- [Brief]
If a line in the entries below includes the string "name", copy it out.

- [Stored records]
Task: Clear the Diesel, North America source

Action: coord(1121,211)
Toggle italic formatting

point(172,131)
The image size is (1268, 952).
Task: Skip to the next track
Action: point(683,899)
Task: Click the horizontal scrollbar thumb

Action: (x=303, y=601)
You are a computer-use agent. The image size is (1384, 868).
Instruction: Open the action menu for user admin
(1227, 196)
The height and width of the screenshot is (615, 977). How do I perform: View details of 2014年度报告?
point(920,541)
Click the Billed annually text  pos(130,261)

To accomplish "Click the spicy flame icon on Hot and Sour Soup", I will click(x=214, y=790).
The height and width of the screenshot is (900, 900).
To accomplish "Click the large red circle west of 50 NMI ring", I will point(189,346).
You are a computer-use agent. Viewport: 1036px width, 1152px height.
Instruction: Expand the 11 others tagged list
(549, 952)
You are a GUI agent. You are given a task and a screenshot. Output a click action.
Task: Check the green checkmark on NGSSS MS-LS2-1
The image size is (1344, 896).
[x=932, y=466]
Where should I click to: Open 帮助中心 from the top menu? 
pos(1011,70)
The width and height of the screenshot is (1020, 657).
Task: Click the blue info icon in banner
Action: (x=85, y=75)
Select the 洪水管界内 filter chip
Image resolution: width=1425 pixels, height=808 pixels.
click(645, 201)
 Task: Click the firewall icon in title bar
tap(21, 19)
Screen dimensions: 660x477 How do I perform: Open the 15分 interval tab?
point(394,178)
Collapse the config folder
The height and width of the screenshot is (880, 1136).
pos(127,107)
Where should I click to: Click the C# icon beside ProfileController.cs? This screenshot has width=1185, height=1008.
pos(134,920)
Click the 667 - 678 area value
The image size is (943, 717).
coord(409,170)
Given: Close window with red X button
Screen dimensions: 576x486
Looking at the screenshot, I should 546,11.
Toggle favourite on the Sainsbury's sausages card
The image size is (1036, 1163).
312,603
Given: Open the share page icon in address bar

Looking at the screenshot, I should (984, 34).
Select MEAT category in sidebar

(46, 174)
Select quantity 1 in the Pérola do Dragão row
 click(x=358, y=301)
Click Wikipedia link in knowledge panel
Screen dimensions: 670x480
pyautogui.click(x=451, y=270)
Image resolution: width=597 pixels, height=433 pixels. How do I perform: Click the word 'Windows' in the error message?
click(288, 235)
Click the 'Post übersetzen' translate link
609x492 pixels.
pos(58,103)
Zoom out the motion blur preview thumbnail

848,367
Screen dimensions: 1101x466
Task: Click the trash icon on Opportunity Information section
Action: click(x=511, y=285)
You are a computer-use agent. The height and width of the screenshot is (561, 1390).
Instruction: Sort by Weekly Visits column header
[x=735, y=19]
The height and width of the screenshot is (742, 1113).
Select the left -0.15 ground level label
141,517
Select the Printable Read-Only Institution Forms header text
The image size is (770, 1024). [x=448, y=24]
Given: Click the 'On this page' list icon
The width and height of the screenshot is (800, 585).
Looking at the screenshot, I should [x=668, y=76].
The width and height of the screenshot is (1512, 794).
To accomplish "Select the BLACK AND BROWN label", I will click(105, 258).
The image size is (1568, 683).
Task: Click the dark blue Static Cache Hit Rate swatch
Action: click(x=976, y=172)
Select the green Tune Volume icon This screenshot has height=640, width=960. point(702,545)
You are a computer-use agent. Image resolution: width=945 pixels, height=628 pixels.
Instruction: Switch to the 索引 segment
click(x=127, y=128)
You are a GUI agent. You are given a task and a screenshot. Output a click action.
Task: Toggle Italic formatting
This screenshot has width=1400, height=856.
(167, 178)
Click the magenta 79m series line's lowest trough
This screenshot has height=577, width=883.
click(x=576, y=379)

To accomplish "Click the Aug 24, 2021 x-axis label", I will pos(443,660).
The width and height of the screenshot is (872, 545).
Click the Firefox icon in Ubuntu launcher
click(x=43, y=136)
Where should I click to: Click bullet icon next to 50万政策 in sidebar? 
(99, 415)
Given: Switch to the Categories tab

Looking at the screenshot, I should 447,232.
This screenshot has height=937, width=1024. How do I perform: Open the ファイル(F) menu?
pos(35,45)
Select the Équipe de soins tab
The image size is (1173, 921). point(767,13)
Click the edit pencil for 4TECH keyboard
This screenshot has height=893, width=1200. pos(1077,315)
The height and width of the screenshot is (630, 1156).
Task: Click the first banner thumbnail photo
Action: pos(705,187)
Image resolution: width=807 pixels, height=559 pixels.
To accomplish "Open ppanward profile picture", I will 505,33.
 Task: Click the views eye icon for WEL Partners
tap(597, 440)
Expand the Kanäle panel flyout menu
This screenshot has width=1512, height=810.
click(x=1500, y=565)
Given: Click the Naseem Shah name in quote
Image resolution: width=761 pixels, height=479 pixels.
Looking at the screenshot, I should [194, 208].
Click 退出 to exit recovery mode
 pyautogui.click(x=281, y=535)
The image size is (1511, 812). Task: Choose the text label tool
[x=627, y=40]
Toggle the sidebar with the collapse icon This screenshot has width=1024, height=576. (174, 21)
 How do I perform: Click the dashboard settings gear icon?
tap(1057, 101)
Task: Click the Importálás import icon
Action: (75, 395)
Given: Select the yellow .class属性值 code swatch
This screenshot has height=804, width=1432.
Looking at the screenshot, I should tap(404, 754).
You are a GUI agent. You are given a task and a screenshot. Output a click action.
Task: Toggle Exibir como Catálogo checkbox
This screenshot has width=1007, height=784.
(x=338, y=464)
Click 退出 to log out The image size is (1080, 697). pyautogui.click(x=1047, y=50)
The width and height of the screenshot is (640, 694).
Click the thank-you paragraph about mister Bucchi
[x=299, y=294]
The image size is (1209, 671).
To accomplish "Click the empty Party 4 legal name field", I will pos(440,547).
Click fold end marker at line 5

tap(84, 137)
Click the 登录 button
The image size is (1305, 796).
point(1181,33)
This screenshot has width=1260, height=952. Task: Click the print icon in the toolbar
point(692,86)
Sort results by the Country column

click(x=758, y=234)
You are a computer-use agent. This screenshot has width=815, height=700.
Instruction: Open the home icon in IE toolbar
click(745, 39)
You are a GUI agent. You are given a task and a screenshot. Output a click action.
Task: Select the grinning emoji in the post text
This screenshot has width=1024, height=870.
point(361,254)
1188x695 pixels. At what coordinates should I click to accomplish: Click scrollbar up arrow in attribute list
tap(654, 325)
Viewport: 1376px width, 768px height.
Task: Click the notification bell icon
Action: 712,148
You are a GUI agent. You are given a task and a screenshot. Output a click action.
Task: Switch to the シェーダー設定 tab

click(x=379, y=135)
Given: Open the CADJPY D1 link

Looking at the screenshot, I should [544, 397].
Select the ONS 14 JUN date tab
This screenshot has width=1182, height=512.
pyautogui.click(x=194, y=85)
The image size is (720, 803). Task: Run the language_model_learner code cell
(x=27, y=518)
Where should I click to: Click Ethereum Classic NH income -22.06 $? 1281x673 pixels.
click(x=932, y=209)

- [Response to the task]
Given: Click the Naseem Shah name in quote
To accomplish "Click the empty Party 4 legal name field", I will pos(440,547).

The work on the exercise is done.